News Russian Blogger on Trial for Playing Pokémon Go in Church
posted on 2017-03-14 11:05 EDT
Russian blogger Ruslan Sokolovsky is on trial in Yekaterinburg, Russia for allegedly playing Pokémon Go inside a church. If convicted, he faces up to seven-and-a-half years in prison. The euronews. website began streaming a video about the trial on Monday.
Sokolovsky has been in pre-trial detention since October, when a court reversed the house arrest he had been serving at his attorney's apartment. Sokolovsky had been released from pre-trial detention in September. According to the U.K. human rights group Amnesty International, he was not allowed to use his phone or the Internet during house arrest. Sokolovsky was originally ordered to stay in jail until November pending a trial, but filed an appeal against the arrest.
The now 22-year-old blogger reportedly posted a video on August 11, which showed him playing the game inside the Church of All Saints.
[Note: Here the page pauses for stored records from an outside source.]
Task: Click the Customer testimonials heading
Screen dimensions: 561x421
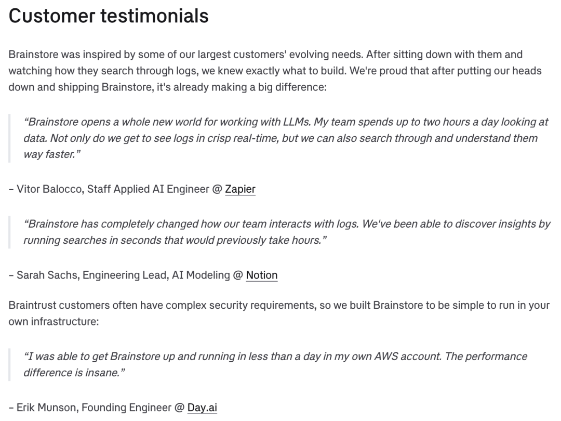Action: tap(109, 16)
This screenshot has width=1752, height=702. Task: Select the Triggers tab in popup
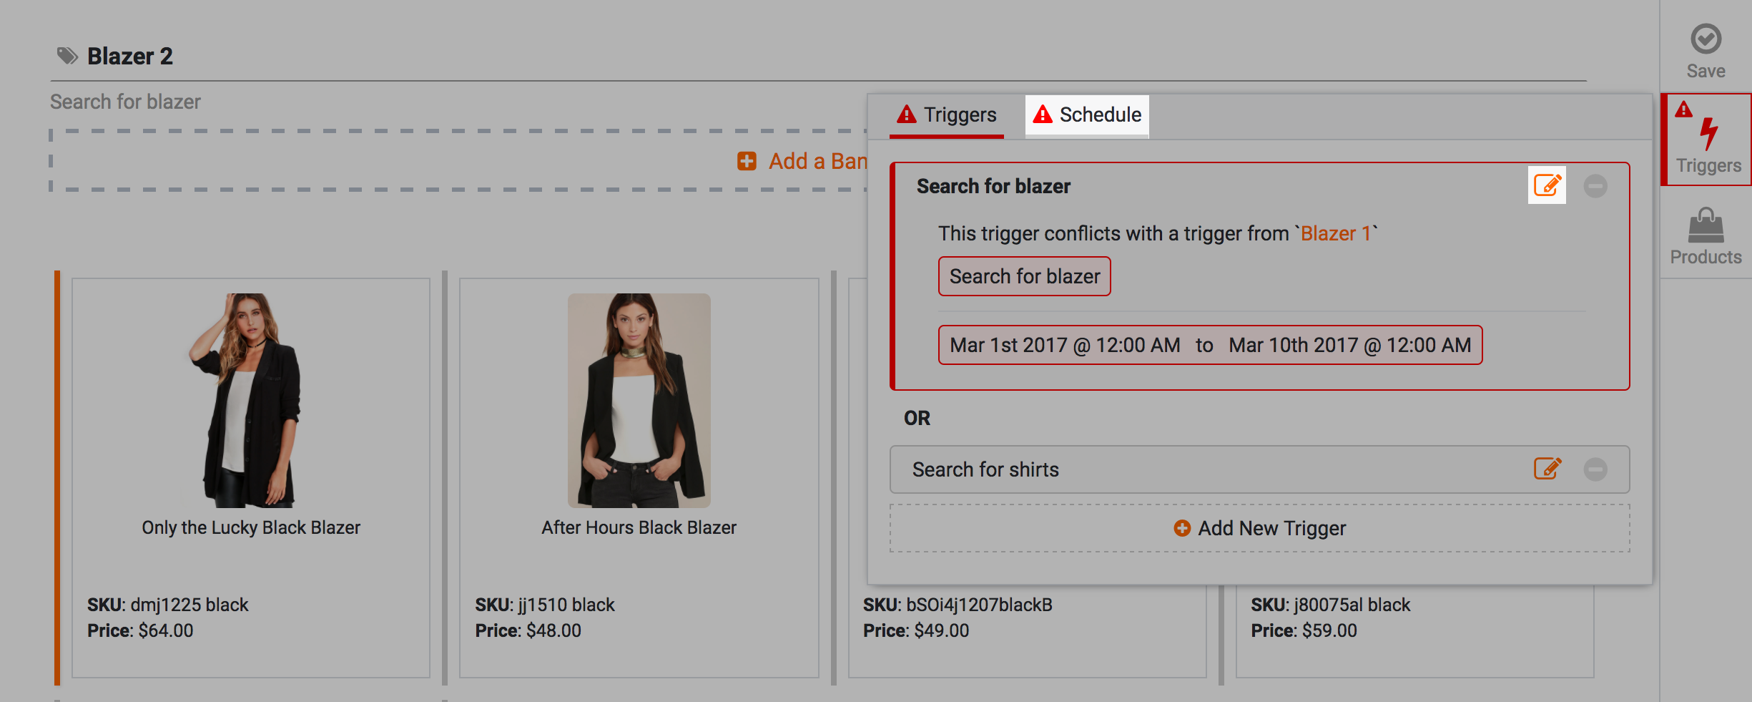point(946,115)
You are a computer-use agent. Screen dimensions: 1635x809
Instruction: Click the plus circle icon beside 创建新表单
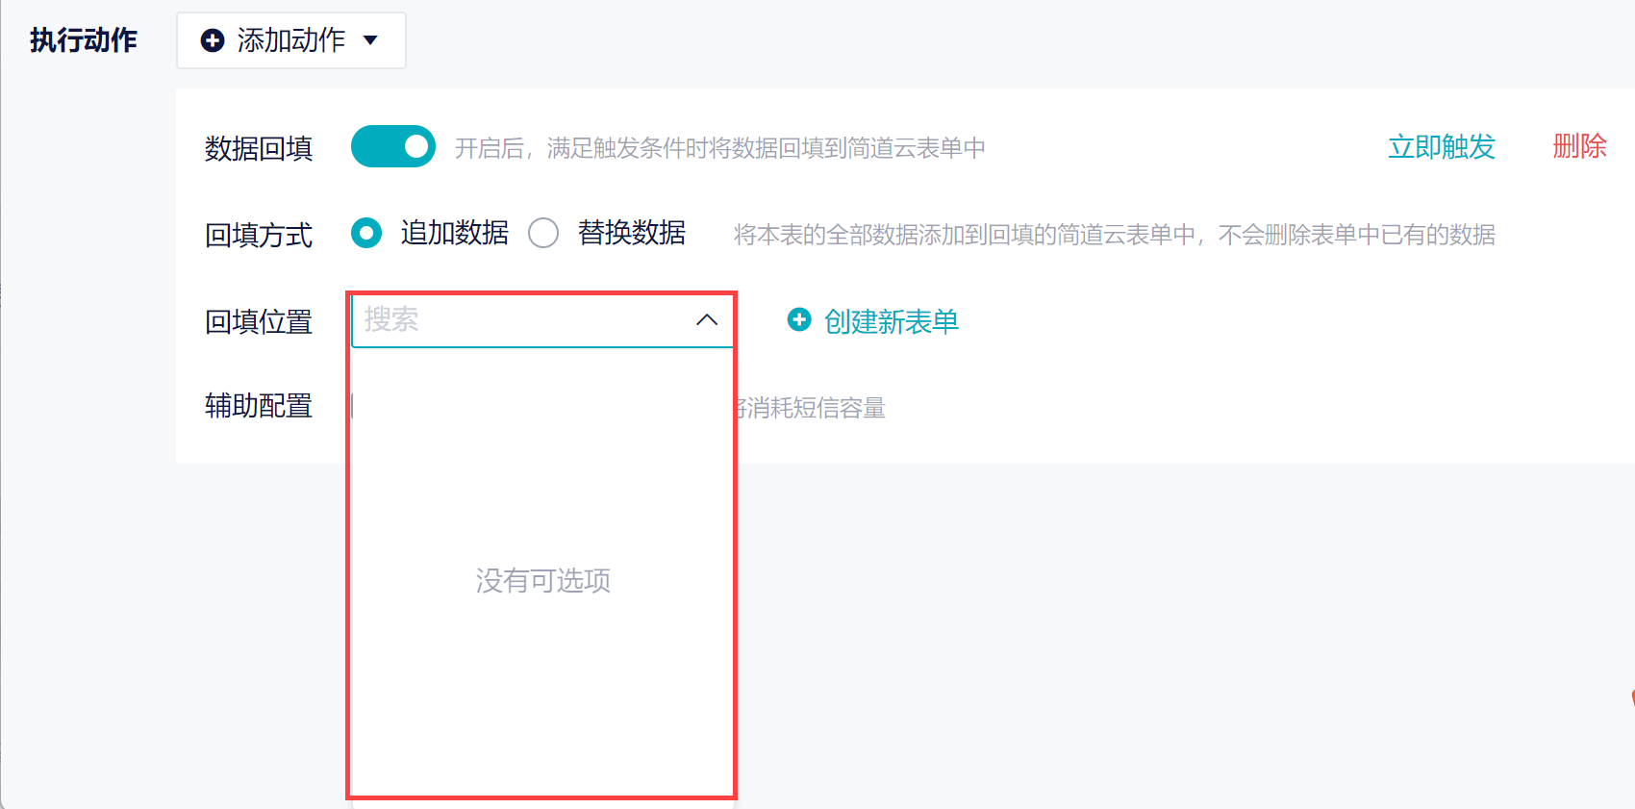[x=799, y=319]
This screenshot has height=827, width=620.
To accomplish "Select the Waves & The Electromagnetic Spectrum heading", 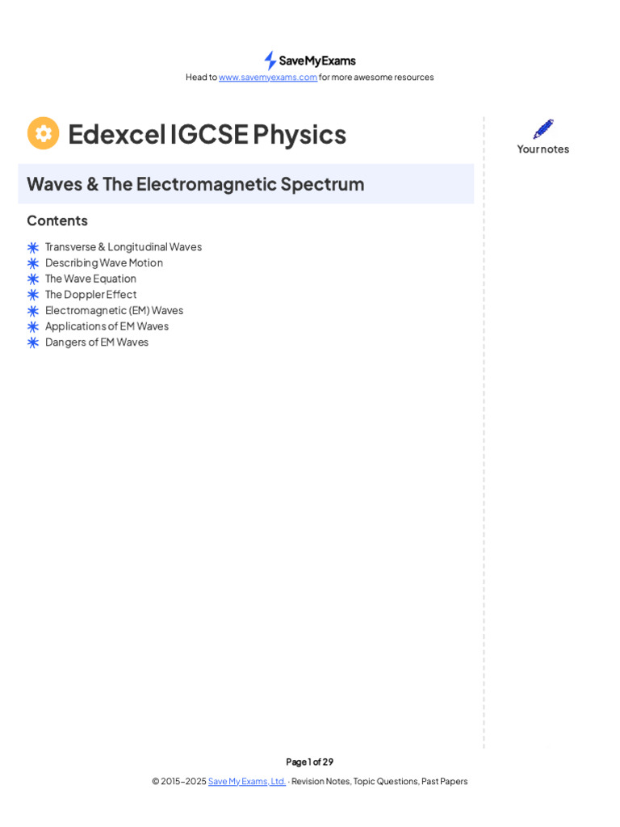I will point(195,184).
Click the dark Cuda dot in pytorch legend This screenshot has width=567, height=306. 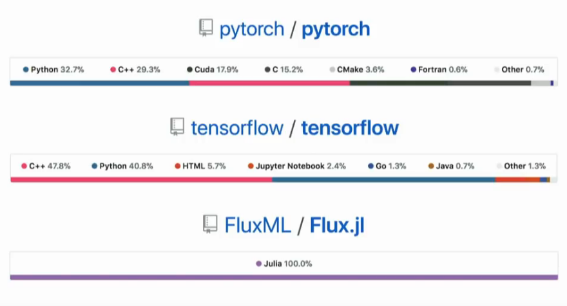pyautogui.click(x=189, y=69)
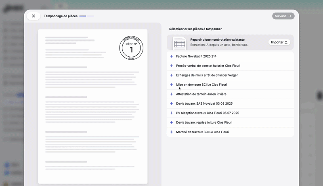This screenshot has width=323, height=186.
Task: Click the Tamponnage step progress indicator
Action: [86, 16]
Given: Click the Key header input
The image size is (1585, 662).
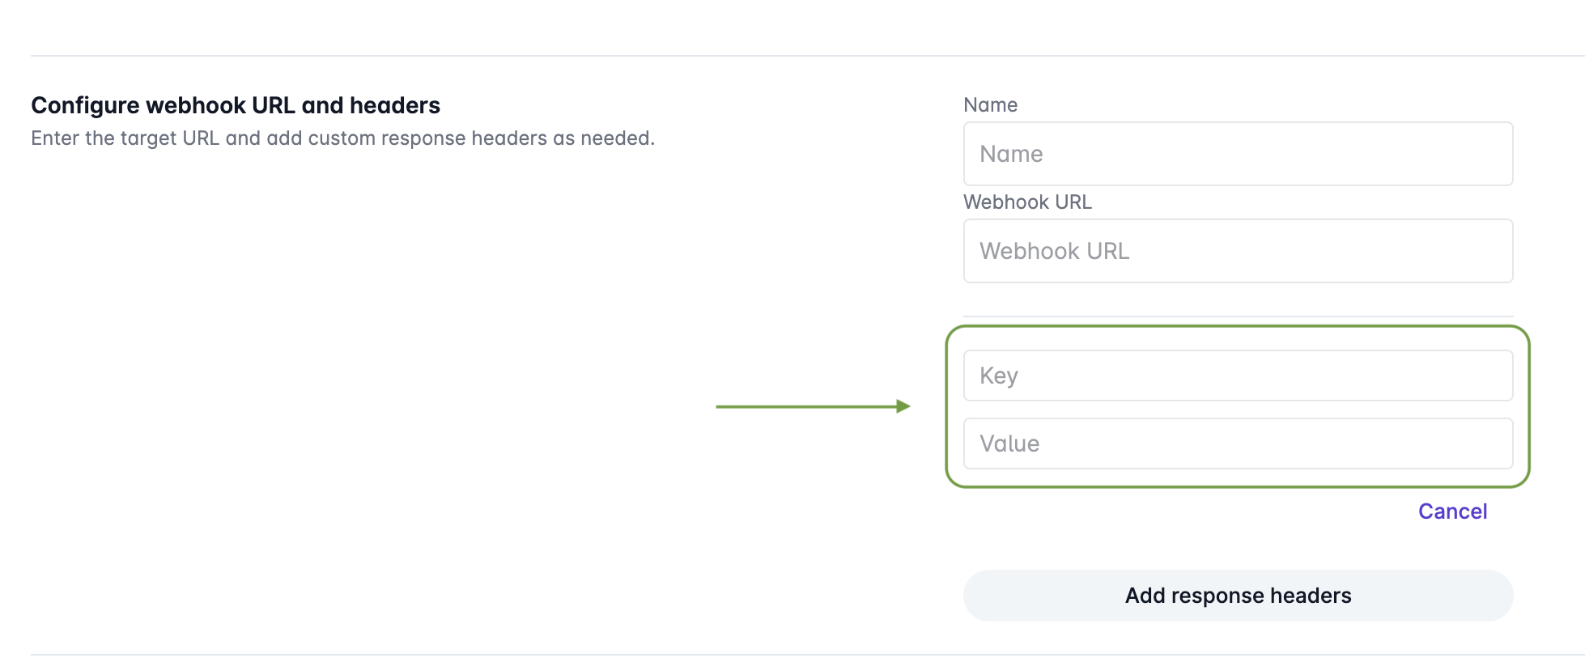Looking at the screenshot, I should tap(1237, 376).
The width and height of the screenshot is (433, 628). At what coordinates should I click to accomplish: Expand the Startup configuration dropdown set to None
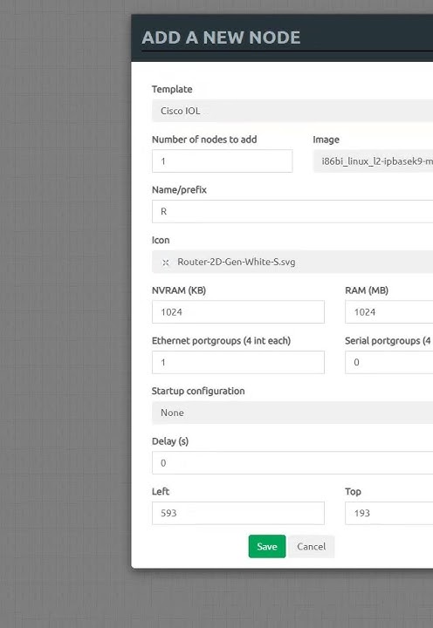292,413
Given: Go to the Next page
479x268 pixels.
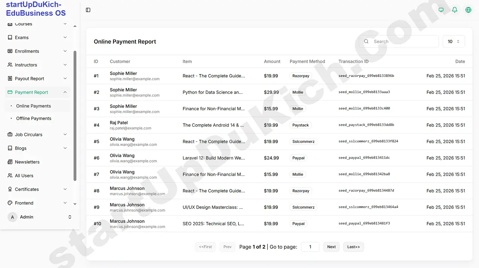Looking at the screenshot, I should point(331,247).
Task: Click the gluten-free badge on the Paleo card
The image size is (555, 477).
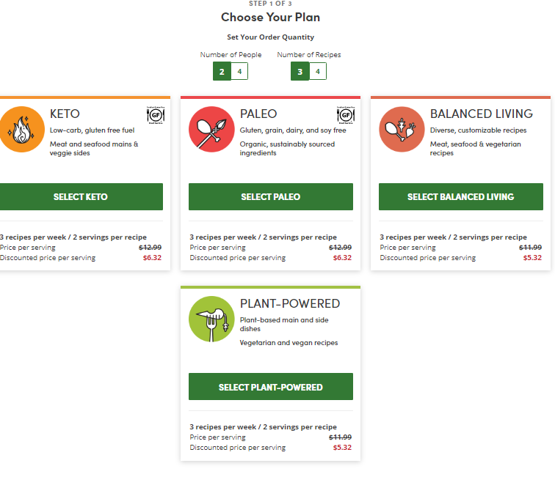Action: pos(346,115)
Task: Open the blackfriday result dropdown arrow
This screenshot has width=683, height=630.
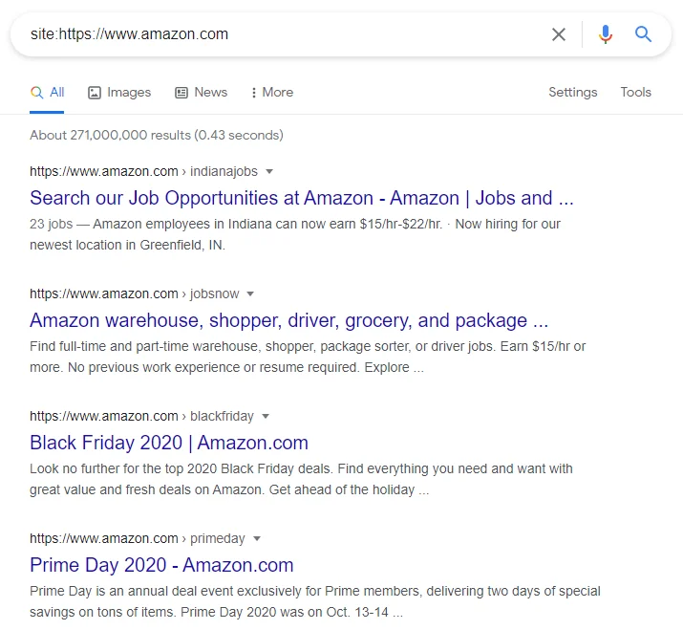Action: [x=266, y=417]
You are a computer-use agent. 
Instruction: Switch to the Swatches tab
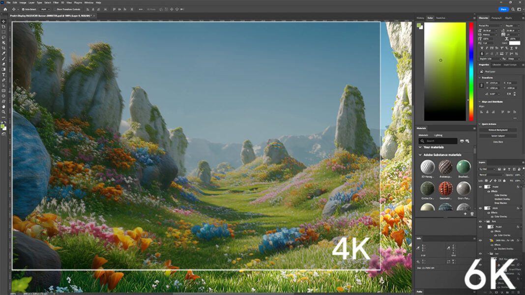click(441, 18)
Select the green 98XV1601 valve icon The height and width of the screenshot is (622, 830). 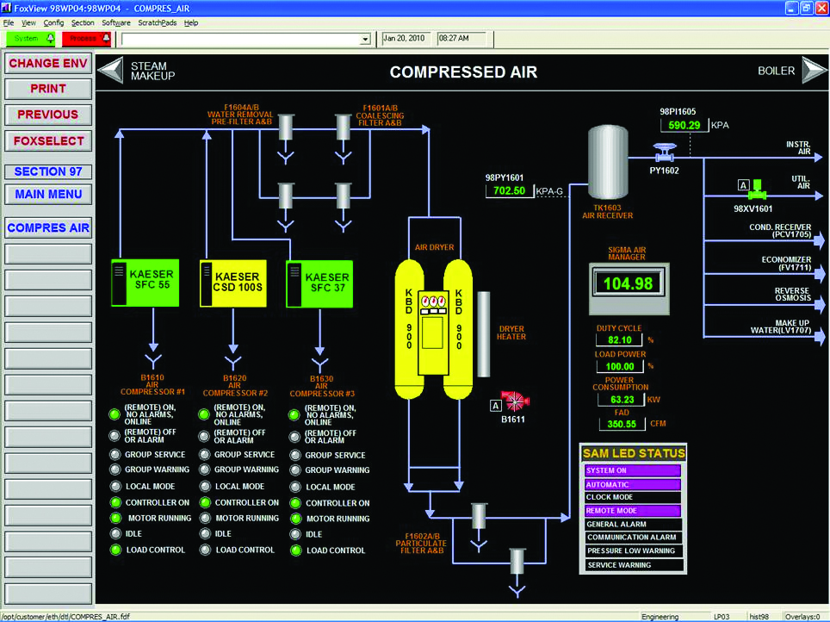pyautogui.click(x=758, y=190)

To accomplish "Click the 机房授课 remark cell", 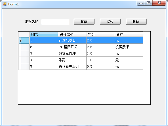I will click(x=129, y=47).
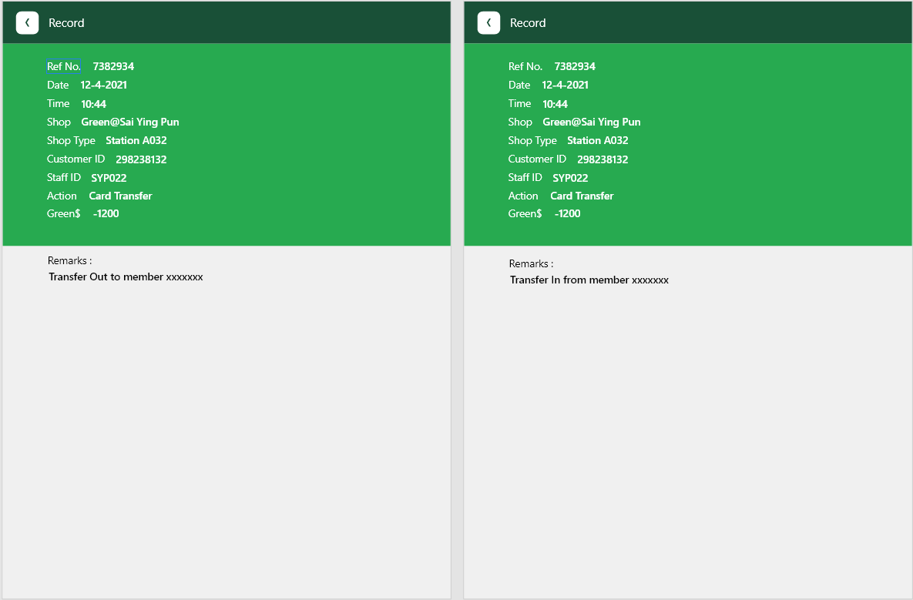Click date 12-4-2021 in the Transfer In record
Image resolution: width=913 pixels, height=600 pixels.
[x=565, y=85]
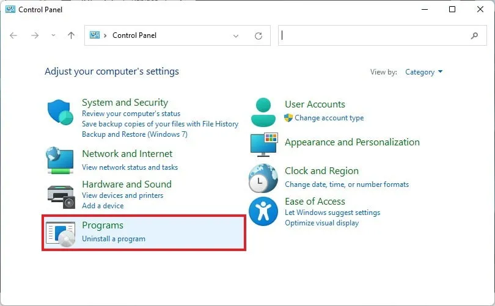Go up one folder level
The image size is (495, 306).
coord(71,35)
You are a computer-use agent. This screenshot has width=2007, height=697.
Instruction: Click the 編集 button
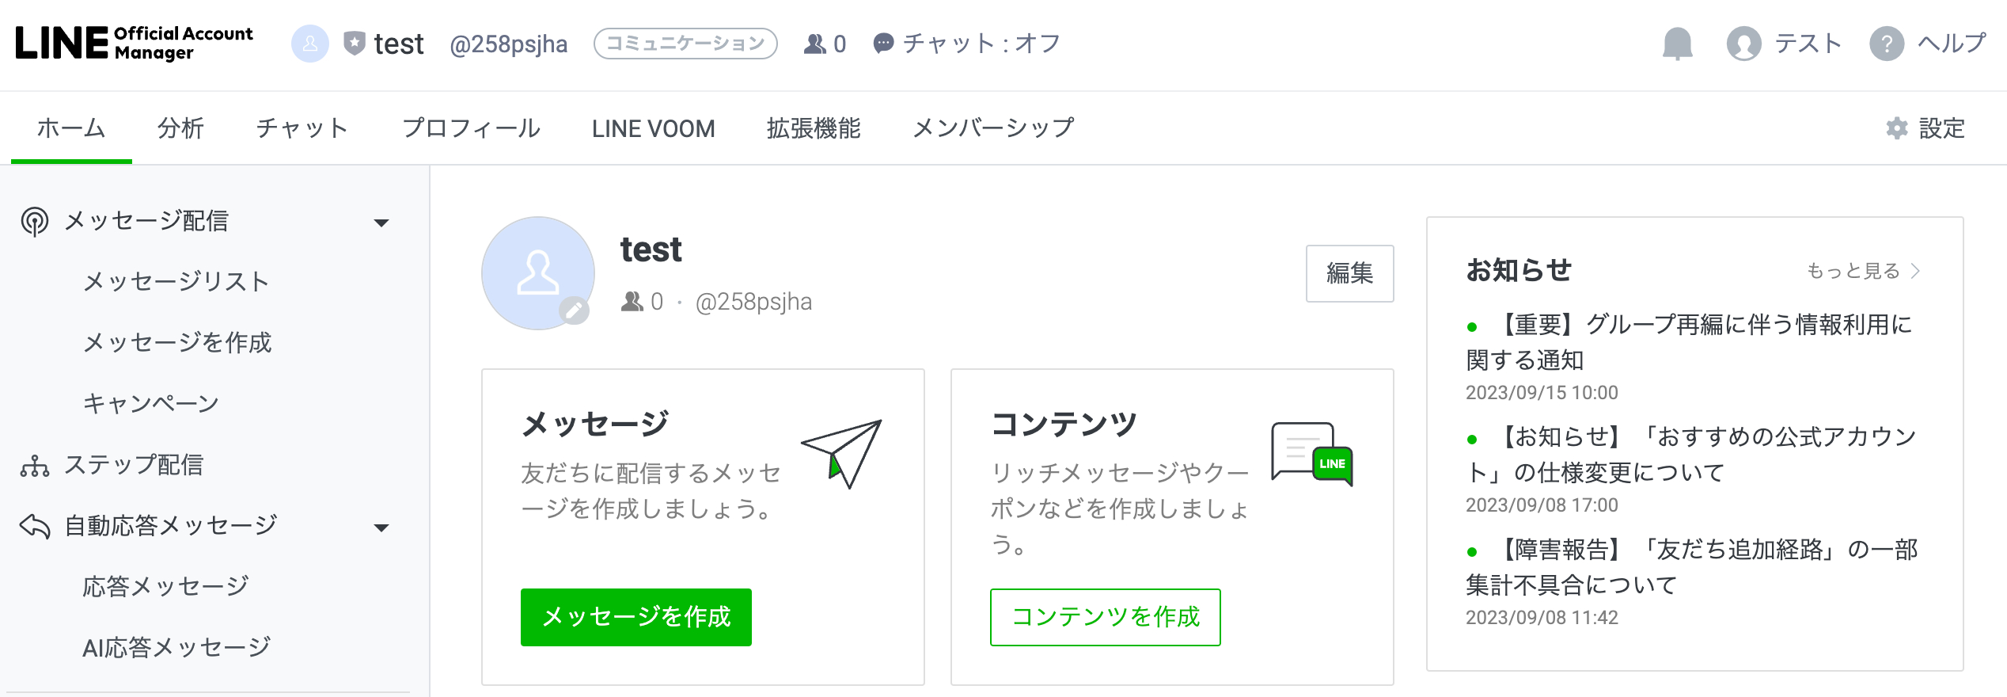tap(1349, 274)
He has been charged with "incitement to hatred and attacks on the liberty of faith." The Russian Orthodox Church reportedly said the alleged provocative nature of the video led to Sokolovsky's prosecution rather than the act of playing Pokémon Go. The church where the blogger allegedly played the game is built on the site where Tsar Nicholas II, the last Emperor of Russia, and his family were killed.
After the Russian punk rock group Pussy Riot performed in protest at a Moscow church and recorded a music video there, three members were convicted of the same offense of "incitement to hatred and attacks on the liberty of faith." The three members were sentenced to two years in prison in 2012, although one member had her sentence suspended.
Pokémon Go is already banned in Iran due to security concerns, and developer Niantic Labs disabled the game in the Hiroshima Peace Memorial Park in Japan and the U.S. Holocaust Memorial Museum in Washington, D.C. in August.
The Pokémon Go app launched in select countries including the United States on July 6, and has since launched in more than 50 countries.